Silenciosamente e quase inconscientemente, por anos, eu tinha desenvolvido um senso de vida e amor que estava sendo moldado por minhas preocupacões com os assassinatos sem sentido de crianças negras que acontecem diariamente nos nossos dois lares: Os Estados Unidos e o Brasil. Entendendo, pesquisando e escrevendo sobre a morte negra, eu me vi paralisada com o medo da perda. Antes de eu me tornar a mãe, eu podia compartimentalizar aquele sentimento e distanciá-lo. Porém, depois que eu me tornei mãe, eu não podia mais distanciar as realidades de violência com as quais eu tinha começado a viver nos meus pensamentos e reflexões diárias. Mesmo quando você crescia no meu útero, eu incoscientemente comecei a tritutar estatísticas na minha mente, numa tentativa de criar um cenário que de algum modo pudesse fazer sua sobrevivência mais provável. Fundamentalmente, eu amava tanto você que eu não podia suportar a ideia de você possivelmente ser tomado de mim pelo “dragão suicida” que é o nosso mundo. Minha esperança de que você fosse uma menina era meu desespero em acreditar que, de algum modo, existiria uma maneira de bater as probabilidades do jogo de roleta russa que é a vida de pessoas negras nas Américas.

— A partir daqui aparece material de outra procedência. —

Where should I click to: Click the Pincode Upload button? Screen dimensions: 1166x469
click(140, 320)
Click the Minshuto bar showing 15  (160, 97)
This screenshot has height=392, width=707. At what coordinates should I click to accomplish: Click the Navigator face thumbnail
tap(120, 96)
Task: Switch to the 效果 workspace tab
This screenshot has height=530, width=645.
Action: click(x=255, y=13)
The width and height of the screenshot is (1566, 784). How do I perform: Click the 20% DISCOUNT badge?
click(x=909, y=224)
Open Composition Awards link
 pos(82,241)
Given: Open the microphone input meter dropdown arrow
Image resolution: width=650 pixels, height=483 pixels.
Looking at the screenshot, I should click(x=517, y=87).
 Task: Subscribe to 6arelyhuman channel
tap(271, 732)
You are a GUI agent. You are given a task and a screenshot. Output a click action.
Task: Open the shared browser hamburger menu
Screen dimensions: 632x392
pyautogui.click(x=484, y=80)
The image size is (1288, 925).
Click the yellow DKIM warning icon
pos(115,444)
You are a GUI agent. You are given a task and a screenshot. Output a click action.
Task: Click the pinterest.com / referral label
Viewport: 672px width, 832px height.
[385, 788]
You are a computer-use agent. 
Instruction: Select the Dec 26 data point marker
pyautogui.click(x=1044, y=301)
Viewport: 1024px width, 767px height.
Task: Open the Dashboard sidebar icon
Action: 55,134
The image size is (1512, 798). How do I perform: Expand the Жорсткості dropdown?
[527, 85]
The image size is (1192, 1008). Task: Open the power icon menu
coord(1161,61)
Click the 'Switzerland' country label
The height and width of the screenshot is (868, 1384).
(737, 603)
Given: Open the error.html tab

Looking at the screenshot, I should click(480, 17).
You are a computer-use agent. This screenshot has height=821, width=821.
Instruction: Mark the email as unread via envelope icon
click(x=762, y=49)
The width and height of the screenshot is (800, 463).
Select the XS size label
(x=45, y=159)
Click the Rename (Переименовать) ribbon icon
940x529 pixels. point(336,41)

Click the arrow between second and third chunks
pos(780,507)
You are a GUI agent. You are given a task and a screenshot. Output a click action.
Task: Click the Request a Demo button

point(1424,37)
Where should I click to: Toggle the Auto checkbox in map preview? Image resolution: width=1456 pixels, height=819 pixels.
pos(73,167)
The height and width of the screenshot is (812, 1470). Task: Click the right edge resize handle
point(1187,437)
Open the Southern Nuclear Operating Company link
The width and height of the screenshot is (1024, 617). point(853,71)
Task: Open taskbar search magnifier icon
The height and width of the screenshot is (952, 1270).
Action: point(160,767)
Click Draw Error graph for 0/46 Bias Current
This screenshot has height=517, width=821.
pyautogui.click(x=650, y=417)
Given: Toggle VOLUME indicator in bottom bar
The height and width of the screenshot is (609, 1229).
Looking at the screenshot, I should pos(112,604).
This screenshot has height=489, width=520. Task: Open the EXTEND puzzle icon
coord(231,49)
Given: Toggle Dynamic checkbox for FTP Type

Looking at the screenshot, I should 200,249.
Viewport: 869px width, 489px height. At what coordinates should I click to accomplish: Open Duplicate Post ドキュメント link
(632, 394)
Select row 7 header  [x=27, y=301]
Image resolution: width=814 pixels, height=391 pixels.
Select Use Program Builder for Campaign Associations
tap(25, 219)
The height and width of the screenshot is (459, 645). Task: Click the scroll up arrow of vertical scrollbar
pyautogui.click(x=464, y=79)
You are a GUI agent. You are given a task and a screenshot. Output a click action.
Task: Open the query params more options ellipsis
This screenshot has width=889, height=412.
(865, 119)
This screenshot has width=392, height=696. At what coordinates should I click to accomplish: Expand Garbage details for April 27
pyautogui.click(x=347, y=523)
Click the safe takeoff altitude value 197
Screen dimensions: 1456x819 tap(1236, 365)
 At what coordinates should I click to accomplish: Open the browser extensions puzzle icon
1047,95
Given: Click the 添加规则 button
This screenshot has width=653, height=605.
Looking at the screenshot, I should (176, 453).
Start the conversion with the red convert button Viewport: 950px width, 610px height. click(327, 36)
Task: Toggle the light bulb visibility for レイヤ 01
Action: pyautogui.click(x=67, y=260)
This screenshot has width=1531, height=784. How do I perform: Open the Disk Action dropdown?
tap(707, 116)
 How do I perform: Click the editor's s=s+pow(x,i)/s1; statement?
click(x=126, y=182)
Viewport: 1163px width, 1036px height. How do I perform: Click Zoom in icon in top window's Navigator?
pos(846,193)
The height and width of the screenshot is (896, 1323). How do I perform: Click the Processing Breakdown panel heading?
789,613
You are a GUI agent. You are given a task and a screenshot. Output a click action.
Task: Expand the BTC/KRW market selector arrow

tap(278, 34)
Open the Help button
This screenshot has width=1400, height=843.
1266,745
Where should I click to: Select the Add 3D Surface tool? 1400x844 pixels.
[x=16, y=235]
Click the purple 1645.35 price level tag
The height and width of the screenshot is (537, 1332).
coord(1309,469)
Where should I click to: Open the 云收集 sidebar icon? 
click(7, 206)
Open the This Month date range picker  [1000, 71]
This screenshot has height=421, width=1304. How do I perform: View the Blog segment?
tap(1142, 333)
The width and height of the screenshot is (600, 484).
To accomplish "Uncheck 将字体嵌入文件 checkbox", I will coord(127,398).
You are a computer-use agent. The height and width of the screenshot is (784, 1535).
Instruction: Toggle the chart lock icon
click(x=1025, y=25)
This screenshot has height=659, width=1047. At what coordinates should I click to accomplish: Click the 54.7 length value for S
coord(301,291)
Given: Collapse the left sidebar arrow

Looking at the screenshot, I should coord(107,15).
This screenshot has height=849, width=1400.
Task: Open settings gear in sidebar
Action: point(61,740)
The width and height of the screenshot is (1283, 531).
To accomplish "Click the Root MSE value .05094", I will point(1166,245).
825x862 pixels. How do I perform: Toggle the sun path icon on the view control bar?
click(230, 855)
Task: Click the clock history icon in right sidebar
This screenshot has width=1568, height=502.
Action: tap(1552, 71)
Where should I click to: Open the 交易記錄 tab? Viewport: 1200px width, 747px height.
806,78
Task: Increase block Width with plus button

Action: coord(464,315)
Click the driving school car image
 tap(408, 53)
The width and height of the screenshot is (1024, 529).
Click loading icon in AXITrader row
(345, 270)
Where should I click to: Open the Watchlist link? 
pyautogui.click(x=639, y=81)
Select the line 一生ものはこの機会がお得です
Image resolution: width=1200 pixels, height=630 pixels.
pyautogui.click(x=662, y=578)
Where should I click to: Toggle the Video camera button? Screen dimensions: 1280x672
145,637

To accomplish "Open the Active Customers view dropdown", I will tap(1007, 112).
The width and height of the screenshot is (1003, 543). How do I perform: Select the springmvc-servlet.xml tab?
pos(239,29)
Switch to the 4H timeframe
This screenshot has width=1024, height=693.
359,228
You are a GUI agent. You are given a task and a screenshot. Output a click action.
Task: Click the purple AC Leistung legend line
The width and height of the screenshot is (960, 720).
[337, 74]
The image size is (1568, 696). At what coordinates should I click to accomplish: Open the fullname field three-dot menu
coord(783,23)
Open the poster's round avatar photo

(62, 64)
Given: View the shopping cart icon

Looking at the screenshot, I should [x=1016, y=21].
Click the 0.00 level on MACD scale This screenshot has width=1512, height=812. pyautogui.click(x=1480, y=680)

Depois de dedicar anos me posicionando pessoalmente e politicamente contra a violência policial (e seu parente próximo, o vigilantismo) contra pessoas negras nos Estados Unidos e no Brasil e traçando a genealogia da tortura e da morte da população negra a partir da escravidão no hemisfério americano até linchamentos, grupos de extermínio e policiamento nas duas nações, eu passei a aceitar que o mundo toma meninos negros de suas mães, frequentemente na frente dos olhos delas, sem nenhum motivo, sem razão, ao caso e ainda assim com uma intenção cruel.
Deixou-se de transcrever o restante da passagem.